=== DATASET ENTRIES ===
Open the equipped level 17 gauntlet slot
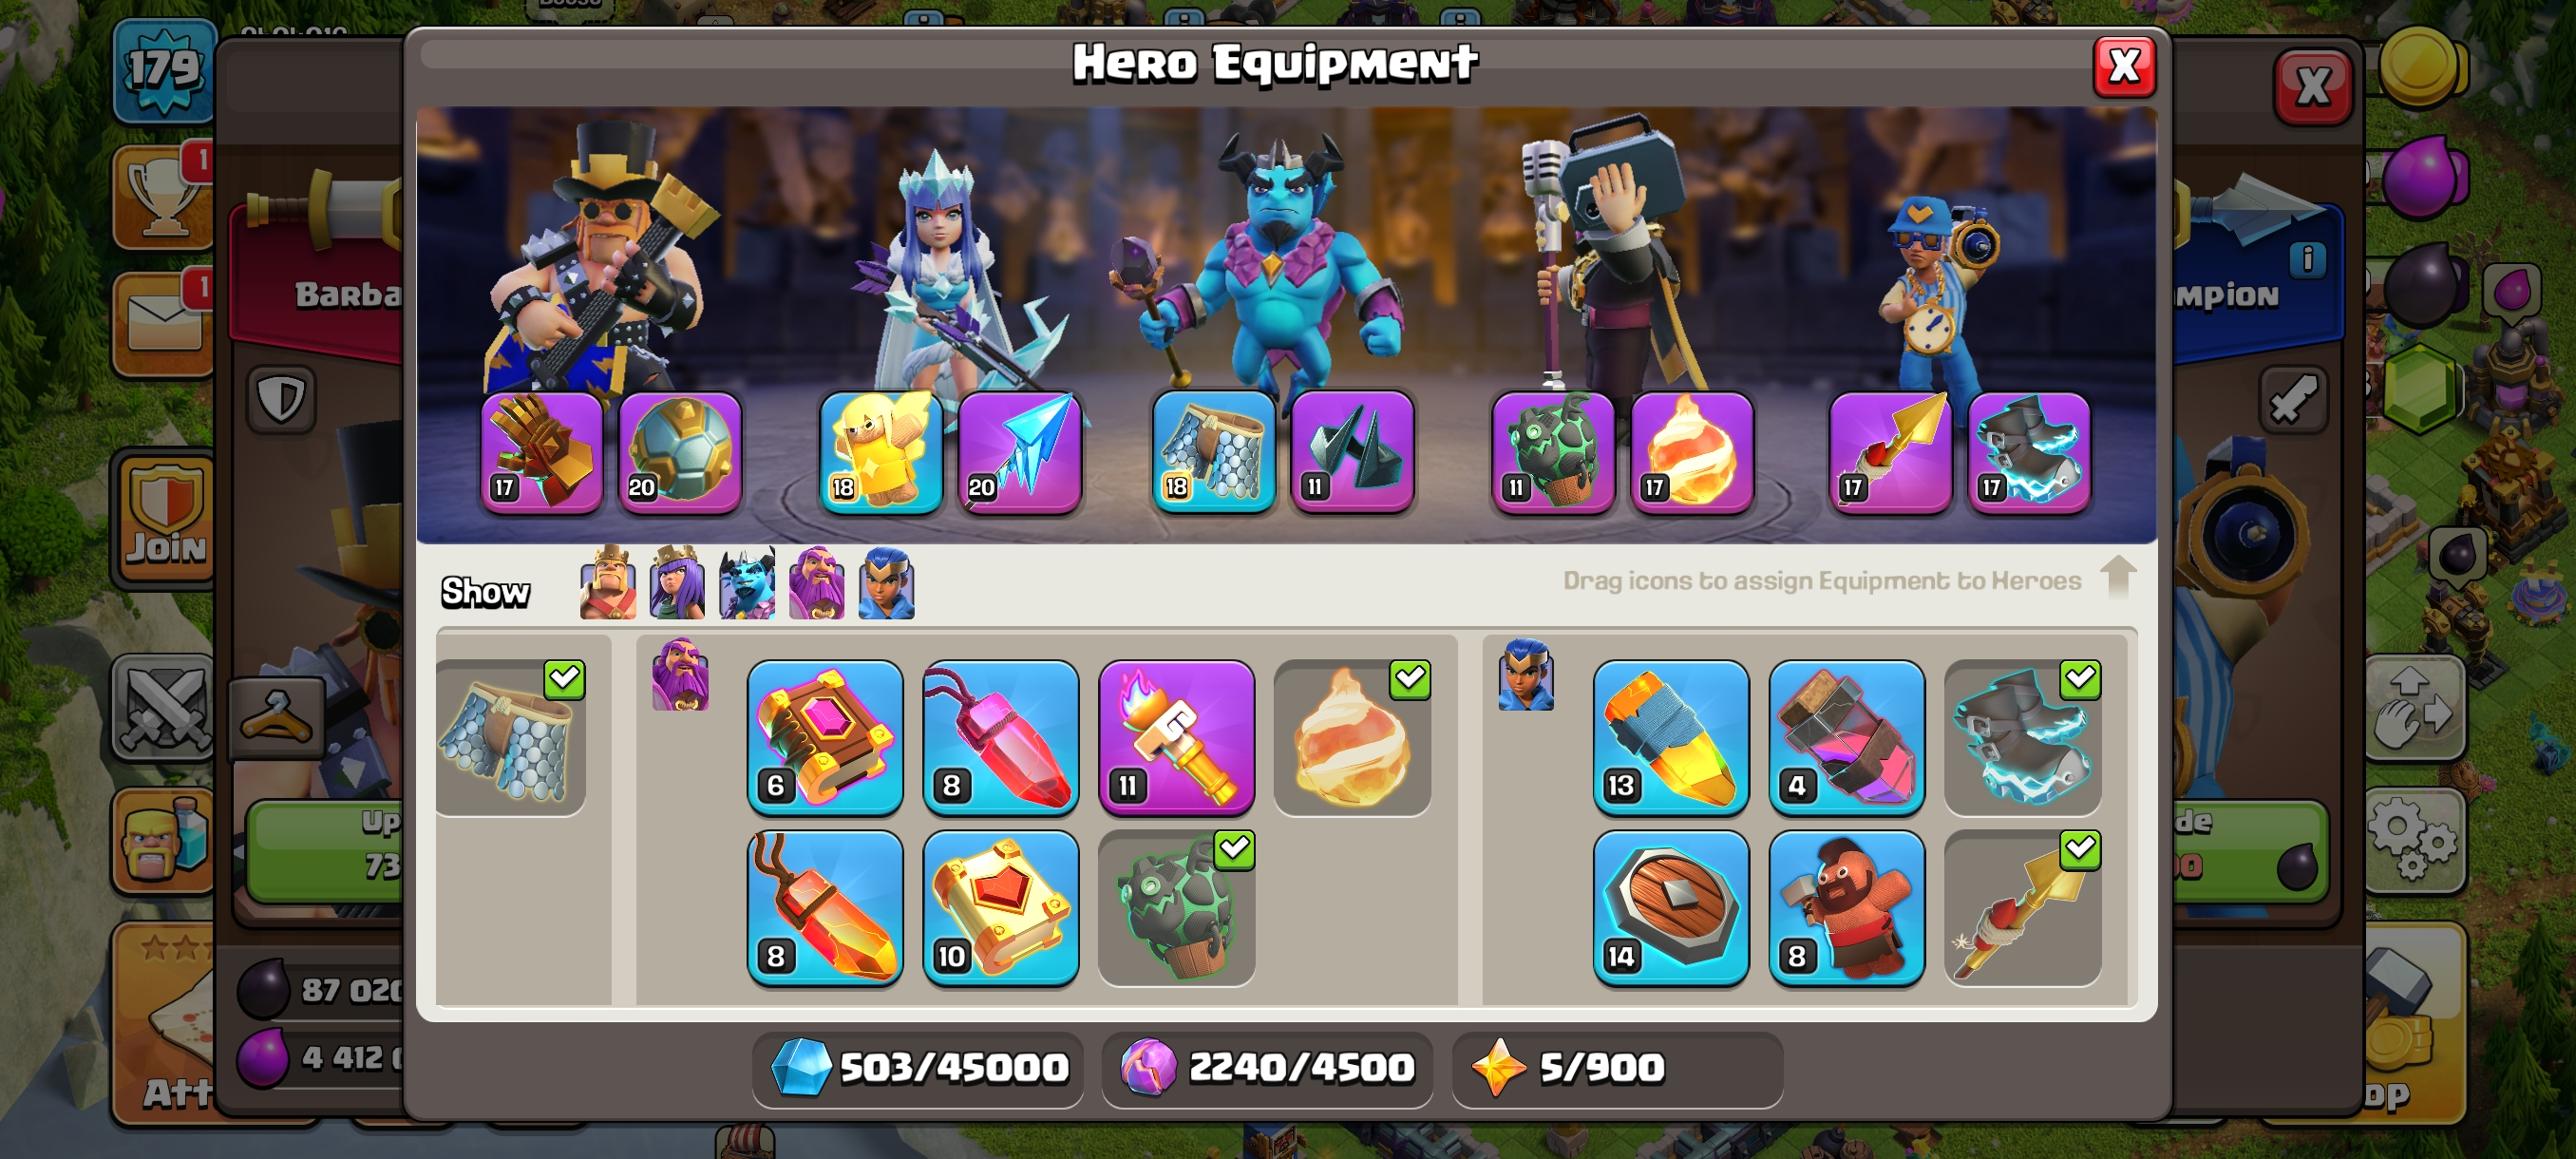The height and width of the screenshot is (1159, 2576). 541,451
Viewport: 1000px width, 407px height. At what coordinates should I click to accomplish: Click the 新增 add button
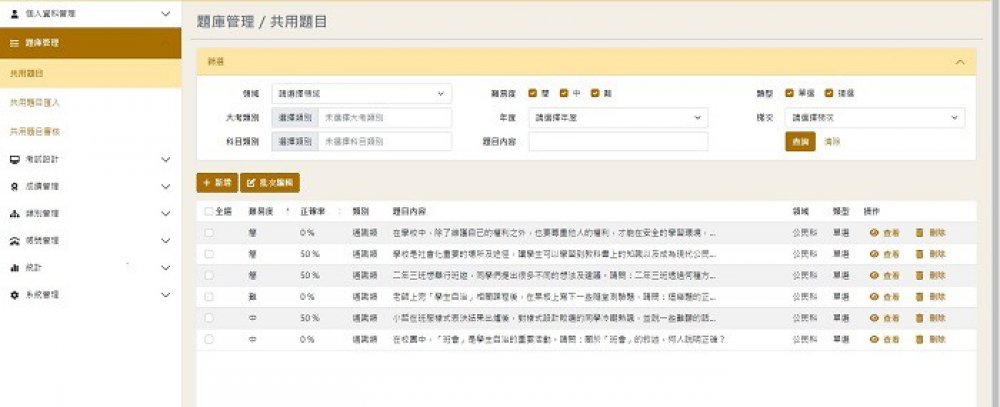pos(216,183)
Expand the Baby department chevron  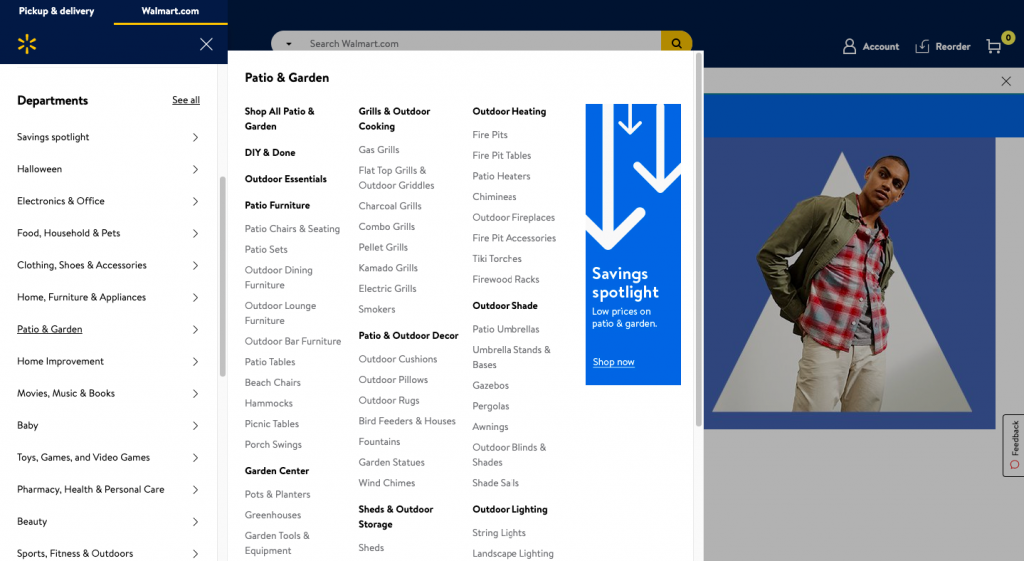click(x=195, y=426)
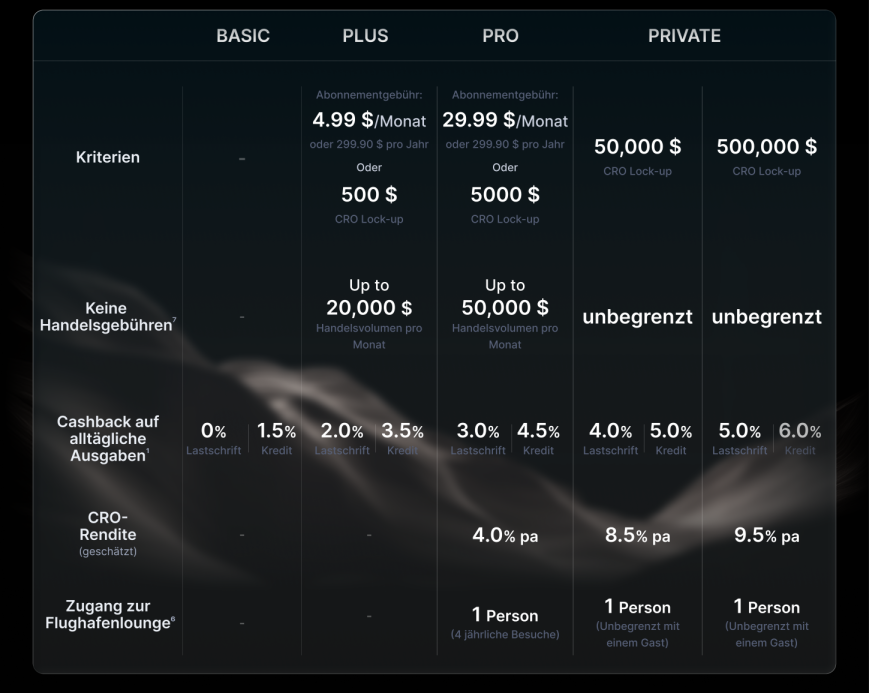Viewport: 869px width, 693px height.
Task: Click the 1.5% Kredit cashback value
Action: tap(276, 432)
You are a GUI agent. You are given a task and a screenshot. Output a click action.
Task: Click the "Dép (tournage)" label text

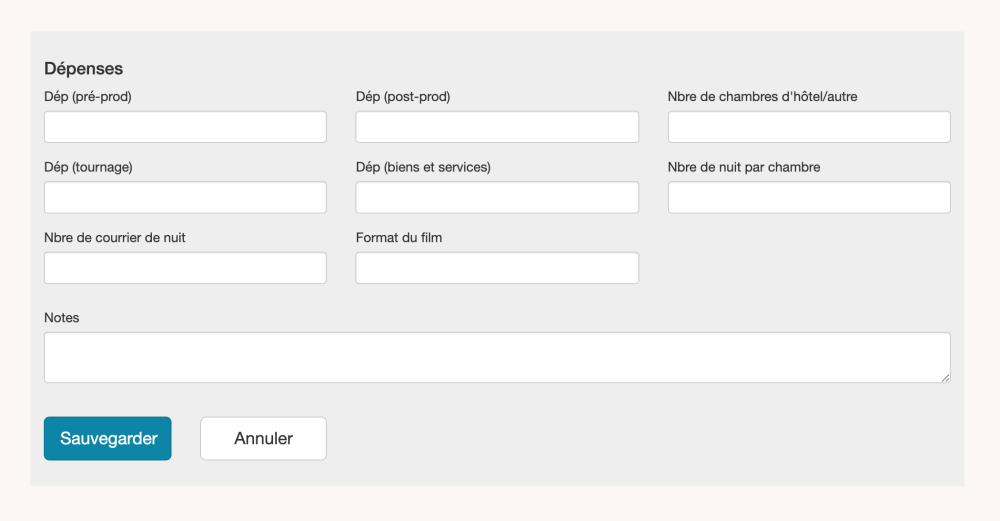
===
• [EXERCISE DESCRIPTION]: The final stretch of the data, from the line with "You are a GUI" through its last line, is to be retyped exactly; pictures are not part of the copy.

• [REPLY TO THE EXERCISE]:
You are a GUI agent. You are given a task and a screenshot. Output a click action.
Task: Click the "Dép (tournage)" label text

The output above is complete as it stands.